Suddenly his encounter with the gypsy occurred to him. The thought that he was the original cause of all this misery roused a torrent of indignation within him, and he resolved that the man should not escape. His wild race was no longer without purpose now. He no longer sprang into the air and bounded from rock to rock like a wild goat, but, coursing down the bed of a mountain-torrent, came out upon the road, and did not halt until he was in front of the constabulary station.

“Hallo! laddie, what’s wrang?” inquired a blue-coated official, whose language betokened him a Lowland Scot.

“I’ve seen him; come with me—quick! I’ll take you to his whereabouts,” gasped Willie.

“Seen whae?” inquired the man, with slow deliberation.

“The gypsy, Growler, who stole me, and would have murdered me this morning if he could have caught me; but quick, please! He’ll get off if you don’t look alive!”

The earnestness and fervour of the lad had the effect of exciting even the constable’s phlegmatic nature; so, after a short conversation, he summoned a comrade, and set off for the pass at a round trot, led by Willie.

“D’ye think it’s likely he’ll ken ye’ve come here to tell on him?” inquired the constable, as they ran.

“I said I would have him nabbed,” replied the boy.

“Hoot! mon; that was na wise-like. But after a’ ye’re ony a bairn. Here, Tam, ye’d better gang up by the Stank burn an’ keep a look-oot ower the hills, an’ I’ll start him.”

Thus advised, the second constable diverged to the right, and, plunging into the copsewood, was instantly out of sight.

Soon afterwards, Willie came to the place where he had met the gypsy. Here a consultation was held as to where the booth might probably be.

“He jumped over the wall here,” said Willie, “and I’m sure he took the hill in this direction at first.”

“Ay, laddie; but chiels o’ his stamp never gang straight to their mark. We’ll follow him up this way.
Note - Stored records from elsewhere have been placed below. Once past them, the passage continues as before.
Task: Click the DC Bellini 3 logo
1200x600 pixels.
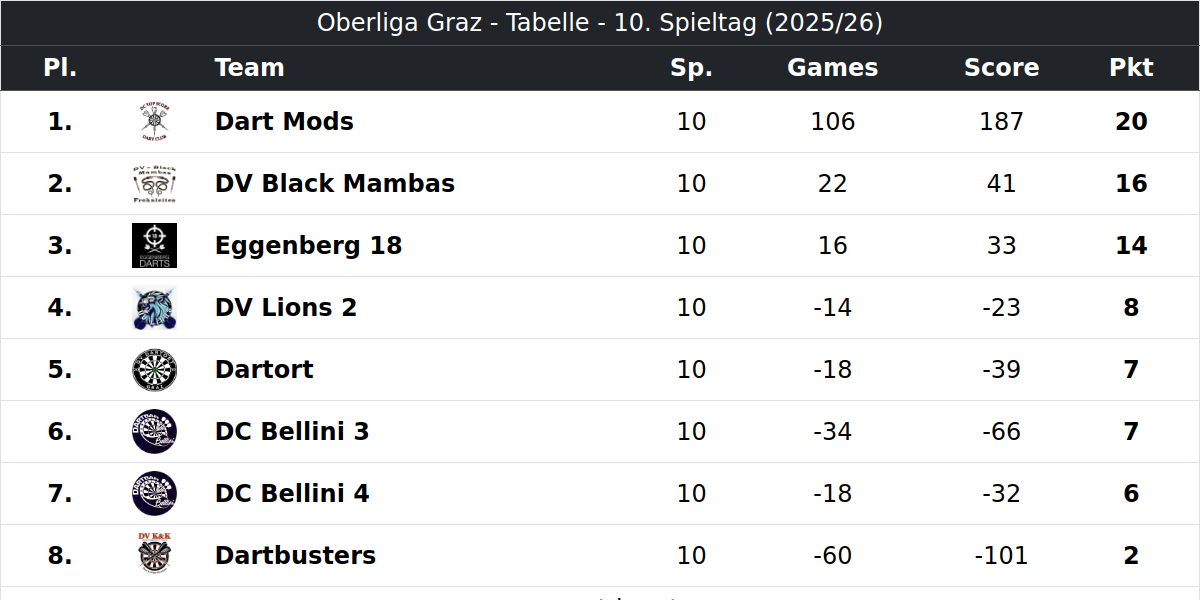Action: coord(154,432)
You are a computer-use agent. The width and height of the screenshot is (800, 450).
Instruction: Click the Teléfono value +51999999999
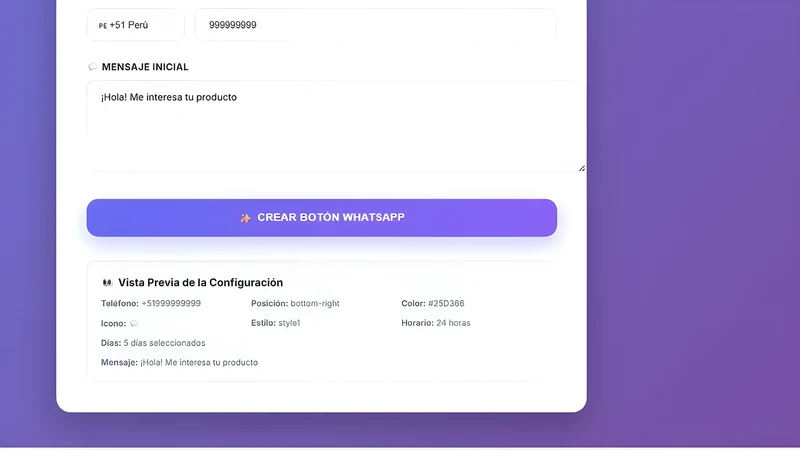[171, 304]
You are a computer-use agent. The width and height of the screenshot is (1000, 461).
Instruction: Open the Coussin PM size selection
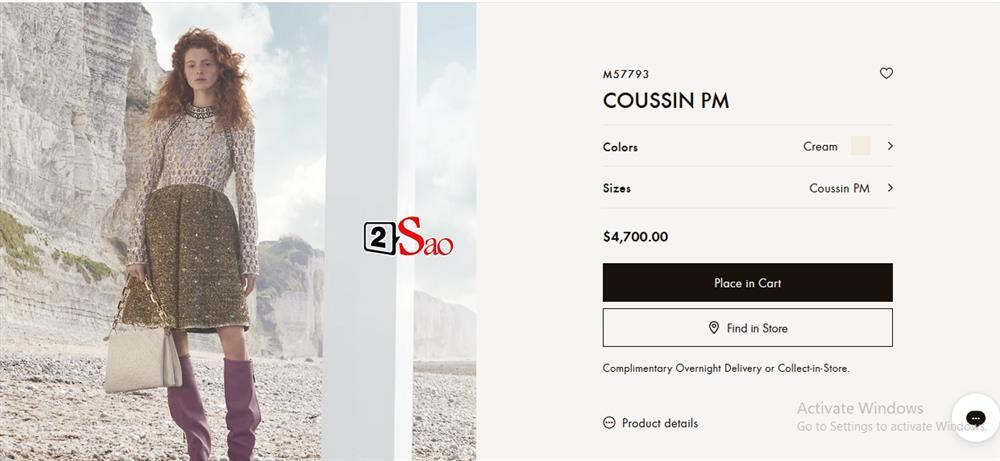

Hoe long is’t sin’ ye perted wi’ him, said ee?” examining the place where the gypsy had entered the copse.

Willie returned no answer. The unusual amount of fatigue and the terrible mental excitement which he had undergone that day were too much for him. A feeling of deadly sickness came suddenly on him, and when the constable looked round he was lying on the road in a swoon.

This unexpected incident compelled the man to abandon further pursuit for the time. Giving utterance to a “puir laddie,” he raised the boy in his arms and carried him to the nearest hut, which happened to be that of old Moggy! No one was there but the young woman who acted as nurse to the invalid. It chanced that Moggy had had a sleep, and she awoke with her mental faculties much cleared, when the constable entered and laid Willie on a mat not far from her bed.

The old woman gazed long and earnestly in the boy’s face, and seemed much troubled and perplexed while the nurse applied water to his temples. At last Willie opened his eyes. Moggy at once recognised him. She strove eagerly to reach her long-lost child, and Willie, jumping up, sprang to her side; but ere they met she raised both arms in the air, and, uttering a long piercing cry, fell back insensible upon the bed.